A small protest against new restrictions preventing people from different households meeting indoors took place in Soho, central London, on Friday night, with some revellers led away in handcuffs.

Police dispersed groups of drinkers after they spilled out of bars after the 10pm curfew and many continued gathering on the streets, as the capital moved into tier 2 of the coronavirus lockdown at midnight.

The new measures, aimed at reducing the rate of infection, mean that people from separate households in London will no longer be allowed to meet indoors in pubs, bars or restaurants.

A placard saying: “Shut up you fascist Tories, no one tells me what time to go to bed,” was held aloft as a handful of protesters chanted: “We are united.” People angrily remonstrated with police officers.

Waqas Sadiq, a bouncer at Ronnie Scott’s jazz club on Frith Street, Soho, said the new rules had made many unhappy. “A lot of people are talking about it. There’s going to be a very bad impact from next week on all the businesses, especially in the West End,” he said.

“In our establishment, we’ve had to call all the people who have already booked, people who don’t live at the same address, and tell them, and maybe they’ll cancel their tickets … lots of people are losing their jobs and people have no money right now.”

One reveller told a reporter: “I think that’s why it’s probably so busy tonight, because everyone’s enjoying this last opportunity of freedom.”

A member of a group of female speed-daters said: “I’m not worried about Covid. My mum had it, I didn’t catch it. I got tested yesterday I was negative, so I’m all good.

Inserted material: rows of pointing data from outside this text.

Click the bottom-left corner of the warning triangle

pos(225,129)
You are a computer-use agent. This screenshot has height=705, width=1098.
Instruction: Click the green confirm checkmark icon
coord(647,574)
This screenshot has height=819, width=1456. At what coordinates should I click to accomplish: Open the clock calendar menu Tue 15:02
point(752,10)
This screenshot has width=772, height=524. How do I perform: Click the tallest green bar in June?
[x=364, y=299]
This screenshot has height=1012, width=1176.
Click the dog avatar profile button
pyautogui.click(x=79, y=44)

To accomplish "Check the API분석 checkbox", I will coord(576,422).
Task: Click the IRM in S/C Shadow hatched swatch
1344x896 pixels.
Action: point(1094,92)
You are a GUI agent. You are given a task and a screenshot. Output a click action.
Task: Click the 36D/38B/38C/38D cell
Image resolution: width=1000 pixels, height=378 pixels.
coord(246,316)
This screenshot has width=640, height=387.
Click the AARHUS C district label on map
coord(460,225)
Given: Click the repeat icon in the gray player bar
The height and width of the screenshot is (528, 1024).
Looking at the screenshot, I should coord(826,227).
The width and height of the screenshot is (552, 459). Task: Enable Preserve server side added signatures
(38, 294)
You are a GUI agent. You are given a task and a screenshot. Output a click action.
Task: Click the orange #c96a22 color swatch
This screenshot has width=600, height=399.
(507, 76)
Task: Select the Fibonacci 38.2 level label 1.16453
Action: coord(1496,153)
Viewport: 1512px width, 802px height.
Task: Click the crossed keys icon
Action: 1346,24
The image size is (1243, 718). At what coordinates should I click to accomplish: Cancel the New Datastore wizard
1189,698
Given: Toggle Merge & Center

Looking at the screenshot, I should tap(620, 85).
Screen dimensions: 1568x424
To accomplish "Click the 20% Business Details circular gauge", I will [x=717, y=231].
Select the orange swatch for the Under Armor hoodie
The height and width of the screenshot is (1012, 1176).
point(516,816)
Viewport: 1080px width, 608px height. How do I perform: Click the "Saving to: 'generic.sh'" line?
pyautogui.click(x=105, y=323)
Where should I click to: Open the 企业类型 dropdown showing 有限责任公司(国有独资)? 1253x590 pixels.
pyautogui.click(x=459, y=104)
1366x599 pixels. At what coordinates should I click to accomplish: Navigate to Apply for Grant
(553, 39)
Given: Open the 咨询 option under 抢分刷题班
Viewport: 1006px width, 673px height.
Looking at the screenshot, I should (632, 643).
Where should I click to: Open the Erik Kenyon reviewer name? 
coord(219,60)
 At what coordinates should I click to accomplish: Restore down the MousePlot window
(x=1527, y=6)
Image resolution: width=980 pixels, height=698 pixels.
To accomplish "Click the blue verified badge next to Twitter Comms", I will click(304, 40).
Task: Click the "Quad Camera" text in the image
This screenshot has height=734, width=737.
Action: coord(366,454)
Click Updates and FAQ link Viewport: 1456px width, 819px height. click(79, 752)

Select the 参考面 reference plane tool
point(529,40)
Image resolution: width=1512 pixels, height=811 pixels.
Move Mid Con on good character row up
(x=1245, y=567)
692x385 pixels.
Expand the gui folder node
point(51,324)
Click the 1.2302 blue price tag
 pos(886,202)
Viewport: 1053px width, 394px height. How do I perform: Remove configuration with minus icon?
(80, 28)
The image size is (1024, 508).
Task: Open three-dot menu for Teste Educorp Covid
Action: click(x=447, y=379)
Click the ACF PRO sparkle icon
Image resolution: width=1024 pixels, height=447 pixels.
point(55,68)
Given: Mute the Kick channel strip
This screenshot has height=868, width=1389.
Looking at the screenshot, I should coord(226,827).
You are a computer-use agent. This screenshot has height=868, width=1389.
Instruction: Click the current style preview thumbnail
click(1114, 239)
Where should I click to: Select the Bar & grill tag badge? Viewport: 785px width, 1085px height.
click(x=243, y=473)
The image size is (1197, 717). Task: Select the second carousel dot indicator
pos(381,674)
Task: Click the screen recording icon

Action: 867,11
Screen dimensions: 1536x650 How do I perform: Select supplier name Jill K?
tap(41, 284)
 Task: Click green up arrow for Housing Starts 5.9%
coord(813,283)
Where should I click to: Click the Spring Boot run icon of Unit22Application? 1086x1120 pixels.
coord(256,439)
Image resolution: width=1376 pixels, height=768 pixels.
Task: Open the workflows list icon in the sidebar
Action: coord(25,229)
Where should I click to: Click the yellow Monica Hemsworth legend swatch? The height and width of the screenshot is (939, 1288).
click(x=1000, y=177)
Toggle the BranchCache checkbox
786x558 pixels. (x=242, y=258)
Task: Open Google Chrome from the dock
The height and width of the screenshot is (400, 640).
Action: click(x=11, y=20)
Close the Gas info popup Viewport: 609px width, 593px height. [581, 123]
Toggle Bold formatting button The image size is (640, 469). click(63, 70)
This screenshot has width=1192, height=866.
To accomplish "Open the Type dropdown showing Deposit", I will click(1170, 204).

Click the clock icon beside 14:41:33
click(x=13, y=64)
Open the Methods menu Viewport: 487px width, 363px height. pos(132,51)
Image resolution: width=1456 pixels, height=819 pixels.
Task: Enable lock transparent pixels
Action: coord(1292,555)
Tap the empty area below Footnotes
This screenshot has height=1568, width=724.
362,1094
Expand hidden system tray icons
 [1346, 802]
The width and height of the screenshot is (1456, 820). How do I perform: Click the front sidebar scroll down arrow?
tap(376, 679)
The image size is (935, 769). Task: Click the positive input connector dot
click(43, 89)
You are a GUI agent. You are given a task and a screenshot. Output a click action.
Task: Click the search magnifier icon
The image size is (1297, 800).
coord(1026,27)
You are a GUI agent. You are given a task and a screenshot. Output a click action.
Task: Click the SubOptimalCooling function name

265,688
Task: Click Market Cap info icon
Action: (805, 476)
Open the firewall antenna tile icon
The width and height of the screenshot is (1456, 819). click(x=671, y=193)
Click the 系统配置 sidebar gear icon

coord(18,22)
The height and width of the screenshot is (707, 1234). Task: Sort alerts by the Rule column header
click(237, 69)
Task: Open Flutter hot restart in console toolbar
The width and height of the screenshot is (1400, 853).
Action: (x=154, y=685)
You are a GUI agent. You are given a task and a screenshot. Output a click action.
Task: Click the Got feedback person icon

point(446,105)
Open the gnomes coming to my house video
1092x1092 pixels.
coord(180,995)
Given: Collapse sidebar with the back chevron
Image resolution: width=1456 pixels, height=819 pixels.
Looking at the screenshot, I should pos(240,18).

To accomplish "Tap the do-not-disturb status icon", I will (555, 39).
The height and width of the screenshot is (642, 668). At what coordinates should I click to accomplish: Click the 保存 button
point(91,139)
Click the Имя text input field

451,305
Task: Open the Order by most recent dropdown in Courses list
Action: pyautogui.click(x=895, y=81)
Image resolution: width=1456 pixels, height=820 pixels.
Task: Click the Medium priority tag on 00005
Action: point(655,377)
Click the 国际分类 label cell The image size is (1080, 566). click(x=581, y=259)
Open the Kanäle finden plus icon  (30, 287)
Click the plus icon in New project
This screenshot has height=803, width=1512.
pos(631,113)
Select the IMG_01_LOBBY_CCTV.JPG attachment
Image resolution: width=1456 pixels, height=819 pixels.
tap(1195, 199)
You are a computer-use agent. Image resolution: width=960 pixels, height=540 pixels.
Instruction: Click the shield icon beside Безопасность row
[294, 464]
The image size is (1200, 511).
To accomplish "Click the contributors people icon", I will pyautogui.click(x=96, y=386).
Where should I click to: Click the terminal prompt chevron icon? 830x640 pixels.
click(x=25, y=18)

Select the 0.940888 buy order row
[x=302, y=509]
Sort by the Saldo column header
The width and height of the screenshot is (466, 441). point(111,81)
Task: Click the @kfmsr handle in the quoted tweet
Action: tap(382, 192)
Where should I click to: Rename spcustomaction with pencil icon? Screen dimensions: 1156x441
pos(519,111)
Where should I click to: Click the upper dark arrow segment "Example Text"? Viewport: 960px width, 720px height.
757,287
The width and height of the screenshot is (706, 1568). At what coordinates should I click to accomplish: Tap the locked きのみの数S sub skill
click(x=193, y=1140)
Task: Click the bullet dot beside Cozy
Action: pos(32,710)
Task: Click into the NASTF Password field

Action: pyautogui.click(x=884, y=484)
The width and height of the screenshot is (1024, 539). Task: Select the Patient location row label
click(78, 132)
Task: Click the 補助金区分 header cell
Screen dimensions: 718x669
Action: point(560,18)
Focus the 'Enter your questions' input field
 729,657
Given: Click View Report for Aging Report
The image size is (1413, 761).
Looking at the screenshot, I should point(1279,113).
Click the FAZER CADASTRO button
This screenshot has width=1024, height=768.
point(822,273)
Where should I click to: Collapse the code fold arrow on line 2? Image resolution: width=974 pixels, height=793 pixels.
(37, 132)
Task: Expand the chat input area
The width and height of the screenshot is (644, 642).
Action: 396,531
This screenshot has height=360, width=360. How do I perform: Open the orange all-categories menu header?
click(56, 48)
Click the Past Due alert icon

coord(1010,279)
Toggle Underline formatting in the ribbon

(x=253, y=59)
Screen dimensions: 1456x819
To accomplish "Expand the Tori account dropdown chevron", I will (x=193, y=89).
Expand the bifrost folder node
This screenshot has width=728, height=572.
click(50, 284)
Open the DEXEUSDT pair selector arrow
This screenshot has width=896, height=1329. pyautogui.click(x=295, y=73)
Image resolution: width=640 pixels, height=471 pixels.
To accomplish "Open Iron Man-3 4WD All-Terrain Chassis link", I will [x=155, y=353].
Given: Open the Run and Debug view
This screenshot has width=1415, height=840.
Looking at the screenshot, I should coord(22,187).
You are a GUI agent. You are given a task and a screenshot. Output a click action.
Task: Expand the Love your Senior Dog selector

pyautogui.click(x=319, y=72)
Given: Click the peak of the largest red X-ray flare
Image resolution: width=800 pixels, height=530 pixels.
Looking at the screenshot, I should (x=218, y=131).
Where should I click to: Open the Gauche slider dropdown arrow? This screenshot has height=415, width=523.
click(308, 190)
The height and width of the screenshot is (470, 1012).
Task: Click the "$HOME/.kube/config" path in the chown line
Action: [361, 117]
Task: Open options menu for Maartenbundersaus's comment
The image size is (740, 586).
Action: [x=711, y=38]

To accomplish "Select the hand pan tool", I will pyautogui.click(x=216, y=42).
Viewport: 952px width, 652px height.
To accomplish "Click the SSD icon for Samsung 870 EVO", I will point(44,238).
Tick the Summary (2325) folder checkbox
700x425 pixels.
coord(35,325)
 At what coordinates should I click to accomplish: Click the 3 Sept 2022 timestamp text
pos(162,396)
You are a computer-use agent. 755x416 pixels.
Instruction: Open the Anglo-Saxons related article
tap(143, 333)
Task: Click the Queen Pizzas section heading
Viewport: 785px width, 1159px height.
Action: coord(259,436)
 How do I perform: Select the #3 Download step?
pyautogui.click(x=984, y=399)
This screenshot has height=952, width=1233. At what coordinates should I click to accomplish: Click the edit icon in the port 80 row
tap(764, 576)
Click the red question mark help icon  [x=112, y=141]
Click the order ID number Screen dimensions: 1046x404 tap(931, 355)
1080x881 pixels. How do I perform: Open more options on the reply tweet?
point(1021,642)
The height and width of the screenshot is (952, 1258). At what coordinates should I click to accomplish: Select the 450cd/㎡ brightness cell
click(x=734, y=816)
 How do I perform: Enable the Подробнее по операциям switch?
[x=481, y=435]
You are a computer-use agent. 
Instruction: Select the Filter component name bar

Our university tests us every week.”

Another suggested that the increase in testing was driving the rising positive cases, adding: “Voting for Boris Johnson was the worst decision of my life.”

One person was arrested for being drunk and disorderly, the Metropolitan police said. Another was issued with a dispersal order and directed to leave the area.

Piers Corbyn, who has previously been arrested and fined £10,000 for breaching coronavirus regulations, later arrived to show his support and shake hands with people.

“We’re here to drink against the curfew,” said the brother of the former Labour leader Jeremy Corbyn. “To oppose the lockdowns, to oppose job losses caused by lockdowns, to oppose all of it. The whole lot should be lifted now.”

Speaking to reporters, he falsely claimed there was “no such thing” as a coronavirus: “There are other viruses around but there’s not a magic, dangerous Covid virus.”